INFORMATION GIVEN →
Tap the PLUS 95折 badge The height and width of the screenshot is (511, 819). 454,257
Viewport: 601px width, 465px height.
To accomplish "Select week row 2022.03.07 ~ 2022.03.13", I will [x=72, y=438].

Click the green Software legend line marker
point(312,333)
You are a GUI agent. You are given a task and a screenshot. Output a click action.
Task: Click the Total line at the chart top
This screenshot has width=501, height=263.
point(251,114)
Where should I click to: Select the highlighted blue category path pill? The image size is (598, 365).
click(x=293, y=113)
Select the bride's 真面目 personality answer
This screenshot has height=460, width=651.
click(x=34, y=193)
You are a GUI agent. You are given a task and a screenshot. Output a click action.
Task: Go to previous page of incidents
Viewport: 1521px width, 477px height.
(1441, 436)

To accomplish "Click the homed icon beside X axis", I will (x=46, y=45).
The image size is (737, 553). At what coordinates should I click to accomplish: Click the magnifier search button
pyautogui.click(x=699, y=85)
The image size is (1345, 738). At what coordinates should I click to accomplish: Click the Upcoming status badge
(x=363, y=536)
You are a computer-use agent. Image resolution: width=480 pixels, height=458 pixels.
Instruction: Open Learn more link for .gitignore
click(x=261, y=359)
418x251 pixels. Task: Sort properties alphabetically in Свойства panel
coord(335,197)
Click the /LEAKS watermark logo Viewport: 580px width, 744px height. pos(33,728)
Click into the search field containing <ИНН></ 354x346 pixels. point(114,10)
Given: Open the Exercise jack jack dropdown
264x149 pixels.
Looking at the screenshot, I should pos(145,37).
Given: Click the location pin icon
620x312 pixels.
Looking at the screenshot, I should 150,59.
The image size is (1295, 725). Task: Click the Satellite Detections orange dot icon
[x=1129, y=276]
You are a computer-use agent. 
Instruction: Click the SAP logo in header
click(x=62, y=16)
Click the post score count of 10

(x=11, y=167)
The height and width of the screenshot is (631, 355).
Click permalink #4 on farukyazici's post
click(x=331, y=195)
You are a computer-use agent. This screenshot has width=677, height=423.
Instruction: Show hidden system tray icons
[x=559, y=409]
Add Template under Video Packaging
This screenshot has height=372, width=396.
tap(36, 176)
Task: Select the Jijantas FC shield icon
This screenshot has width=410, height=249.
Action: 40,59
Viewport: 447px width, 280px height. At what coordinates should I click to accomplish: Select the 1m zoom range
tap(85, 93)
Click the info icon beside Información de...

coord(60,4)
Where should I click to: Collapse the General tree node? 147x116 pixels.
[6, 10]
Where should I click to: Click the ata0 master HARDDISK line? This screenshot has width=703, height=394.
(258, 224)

ASSIGNMENT →
Exactly what appears above must be set down again in full.

ANSWER BOX →
Tap the PLUS 95折 badge The height and width of the screenshot is (511, 819). 454,257
Viewport: 601px width, 465px height.
To accomplish "Select week row 2022.03.07 ~ 2022.03.13", I will [x=72, y=438].

Click the green Software legend line marker
point(312,333)
You are a GUI agent. You are given a task and a screenshot. Output a click action.
Task: Click the Total line at the chart top
This screenshot has width=501, height=263.
point(251,114)
Where should I click to: Select the highlighted blue category path pill? The image size is (598, 365).
click(x=293, y=113)
Select the bride's 真面目 personality answer
This screenshot has height=460, width=651.
click(x=34, y=193)
You are a GUI agent. You are given a task and a screenshot. Output a click action.
Task: Go to previous page of incidents
Viewport: 1521px width, 477px height.
(1441, 436)

To accomplish "Click the homed icon beside X axis", I will (x=46, y=45).
The image size is (737, 553). At what coordinates should I click to accomplish: Click the magnifier search button
pyautogui.click(x=699, y=85)
The image size is (1345, 738). At what coordinates should I click to accomplish: Click the Upcoming status badge
(x=363, y=536)
You are a computer-use agent. Image resolution: width=480 pixels, height=458 pixels.
Instruction: Open Learn more link for .gitignore
click(x=261, y=359)
418x251 pixels. Task: Sort properties alphabetically in Свойства panel
coord(335,197)
Click the /LEAKS watermark logo Viewport: 580px width, 744px height. pos(33,728)
Click into the search field containing <ИНН></ 354x346 pixels. point(114,10)
Given: Open the Exercise jack jack dropdown
264x149 pixels.
Looking at the screenshot, I should pos(145,37).
Given: Click the location pin icon
620x312 pixels.
Looking at the screenshot, I should 150,59.
The image size is (1295, 725). Task: Click the Satellite Detections orange dot icon
[x=1129, y=276]
You are a computer-use agent. 
Instruction: Click the SAP logo in header
click(x=62, y=16)
Click the post score count of 10

(x=11, y=167)
The height and width of the screenshot is (631, 355).
Click permalink #4 on farukyazici's post
click(x=331, y=195)
You are a computer-use agent. This screenshot has width=677, height=423.
Instruction: Show hidden system tray icons
[x=559, y=409]
Add Template under Video Packaging
This screenshot has height=372, width=396.
tap(36, 176)
Task: Select the Jijantas FC shield icon
This screenshot has width=410, height=249.
Action: 40,59
Viewport: 447px width, 280px height. At what coordinates should I click to accomplish: Select the 1m zoom range
tap(85, 93)
Click the info icon beside Información de...

coord(60,4)
Where should I click to: Collapse the General tree node? 147x116 pixels.
[6, 10]
Where should I click to: Click the ata0 master HARDDISK line? This screenshot has width=703, height=394.
(258, 224)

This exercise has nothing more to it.